Re: Which assembler (or compiler) to start with? (newbie question)
- From: Frank Kotler <fbkotler@xxxxxxxxxxx>
- Date: Wed, 26 Dec 2007 17:22:50 GMT
Marion wrote:
Hello all,
I'm going to be taking assembly next semester
Good. If possible, find out "how" the course will be taught. Which textbook, which assembler, which OS...
and I'm bored here
during Christmas vacation (imagine that). :p
Some people strap boards to their feet and jump off mountains. Asm is safer. :)
So, I thought I'd teach myself assembly and get a jump ahead in my
class
Good plan! Asm is actually fairly "easy" (some people think it's "fun"), but there's a lot to learn, pretty much "all at once", before you can "do" anything. *Any* kind of head start should help a lot...
and searched Google for free assemblers and lo and behold!
There are so many of them!
Isn't that nice? :)
FASM, MASM, NASM, HLA...it's frightening.
Don't forget RosAsm:
http://rosasm.org
I thought it'd be an easy
thing to find and choose but not after reading the descriptions I
thought I should start with MASM then eventually do NASM?
If there were an actual "answer" to which is "best", we would all know it, and would tell ya. Since we *don't* agree, it probably "depends".
Assembly is pretty universal in commands, aren't they?
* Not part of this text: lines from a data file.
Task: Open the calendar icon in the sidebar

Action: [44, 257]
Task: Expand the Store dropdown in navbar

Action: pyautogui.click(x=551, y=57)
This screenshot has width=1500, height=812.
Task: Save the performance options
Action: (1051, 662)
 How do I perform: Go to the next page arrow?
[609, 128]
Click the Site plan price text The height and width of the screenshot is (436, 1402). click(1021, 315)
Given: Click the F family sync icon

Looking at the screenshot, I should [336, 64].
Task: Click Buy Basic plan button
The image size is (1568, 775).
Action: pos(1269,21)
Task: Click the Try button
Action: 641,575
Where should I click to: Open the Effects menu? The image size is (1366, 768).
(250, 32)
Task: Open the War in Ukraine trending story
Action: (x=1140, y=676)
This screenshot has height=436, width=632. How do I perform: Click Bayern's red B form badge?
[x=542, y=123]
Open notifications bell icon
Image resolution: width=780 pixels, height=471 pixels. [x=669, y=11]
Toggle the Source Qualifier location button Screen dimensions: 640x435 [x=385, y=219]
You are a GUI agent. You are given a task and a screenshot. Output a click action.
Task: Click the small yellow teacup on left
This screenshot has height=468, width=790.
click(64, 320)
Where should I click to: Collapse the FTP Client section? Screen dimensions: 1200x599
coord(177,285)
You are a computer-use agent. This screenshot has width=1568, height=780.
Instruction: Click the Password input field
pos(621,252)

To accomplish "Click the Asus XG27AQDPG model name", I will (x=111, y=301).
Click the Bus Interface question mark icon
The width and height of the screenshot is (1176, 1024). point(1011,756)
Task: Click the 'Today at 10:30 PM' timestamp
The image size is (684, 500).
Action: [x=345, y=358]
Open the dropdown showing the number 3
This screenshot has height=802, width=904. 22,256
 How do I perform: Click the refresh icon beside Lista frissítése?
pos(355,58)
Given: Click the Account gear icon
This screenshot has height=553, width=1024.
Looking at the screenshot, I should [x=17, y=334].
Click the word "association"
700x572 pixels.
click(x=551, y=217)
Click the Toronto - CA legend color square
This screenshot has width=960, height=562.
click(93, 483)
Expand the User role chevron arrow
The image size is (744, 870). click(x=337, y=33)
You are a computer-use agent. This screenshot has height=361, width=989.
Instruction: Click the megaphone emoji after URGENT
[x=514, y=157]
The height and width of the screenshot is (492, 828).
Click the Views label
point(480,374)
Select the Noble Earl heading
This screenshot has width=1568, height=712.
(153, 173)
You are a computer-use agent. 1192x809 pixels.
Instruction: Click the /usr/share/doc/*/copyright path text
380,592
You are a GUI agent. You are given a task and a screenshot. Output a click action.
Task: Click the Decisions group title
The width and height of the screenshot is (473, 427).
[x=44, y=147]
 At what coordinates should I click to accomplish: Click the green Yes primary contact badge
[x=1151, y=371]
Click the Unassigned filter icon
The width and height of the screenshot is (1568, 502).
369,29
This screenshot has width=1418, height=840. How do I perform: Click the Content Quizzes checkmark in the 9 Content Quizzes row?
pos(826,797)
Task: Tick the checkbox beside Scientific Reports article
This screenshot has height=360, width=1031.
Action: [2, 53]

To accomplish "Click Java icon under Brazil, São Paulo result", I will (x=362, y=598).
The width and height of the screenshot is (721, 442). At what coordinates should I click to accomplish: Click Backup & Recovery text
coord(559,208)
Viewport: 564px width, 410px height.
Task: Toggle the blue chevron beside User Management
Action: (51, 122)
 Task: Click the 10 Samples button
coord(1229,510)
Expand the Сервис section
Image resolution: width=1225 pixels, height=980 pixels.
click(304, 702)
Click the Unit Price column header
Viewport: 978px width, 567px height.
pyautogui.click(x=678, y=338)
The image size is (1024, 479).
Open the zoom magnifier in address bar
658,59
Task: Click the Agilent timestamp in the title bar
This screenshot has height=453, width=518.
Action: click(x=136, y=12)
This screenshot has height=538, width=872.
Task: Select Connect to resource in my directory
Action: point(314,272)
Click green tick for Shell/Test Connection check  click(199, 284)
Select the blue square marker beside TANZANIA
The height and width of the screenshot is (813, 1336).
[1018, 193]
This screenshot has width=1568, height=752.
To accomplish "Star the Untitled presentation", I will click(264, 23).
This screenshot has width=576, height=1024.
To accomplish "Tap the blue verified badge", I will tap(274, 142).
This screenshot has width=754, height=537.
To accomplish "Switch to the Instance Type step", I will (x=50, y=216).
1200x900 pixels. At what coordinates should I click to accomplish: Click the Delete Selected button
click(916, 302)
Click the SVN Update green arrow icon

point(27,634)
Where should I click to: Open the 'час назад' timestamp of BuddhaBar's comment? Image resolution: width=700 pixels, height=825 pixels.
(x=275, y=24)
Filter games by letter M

Yes and no. Machine language - the actual code the CPU executes - varies completely with which CPU. For the "x86 family", (almost) all the old instructions from 8086 on still work, but new instructions have been added. The way we "say it" in the source code, to generate these "universal" instructions, varies quite a bit from one assembler to another.
Does it really
matter which one I start with?
No. But switching from one to another can be a nuisance. Not a big deal, but it's an extra "layer of confusion" that you'd like to avoid if possible (although, being "multi-lingual" is a Good Thing). So if you know where you'll "end up", that's a good place to start. In this case, that probably means the assembler/OS your course is using.
I am a newbie just wanting to get
familiarized with the language and its' intrinsics (well the
elementary stuff anyway.)
http://home.comcast.net/~fbkotler/clueless.html
"The Clueless Newbie's Guide to Hello World in Nasm". Personally, I think it's "too simple" to be much help, but it'll help you while away your boring vacation for a few minutes. :)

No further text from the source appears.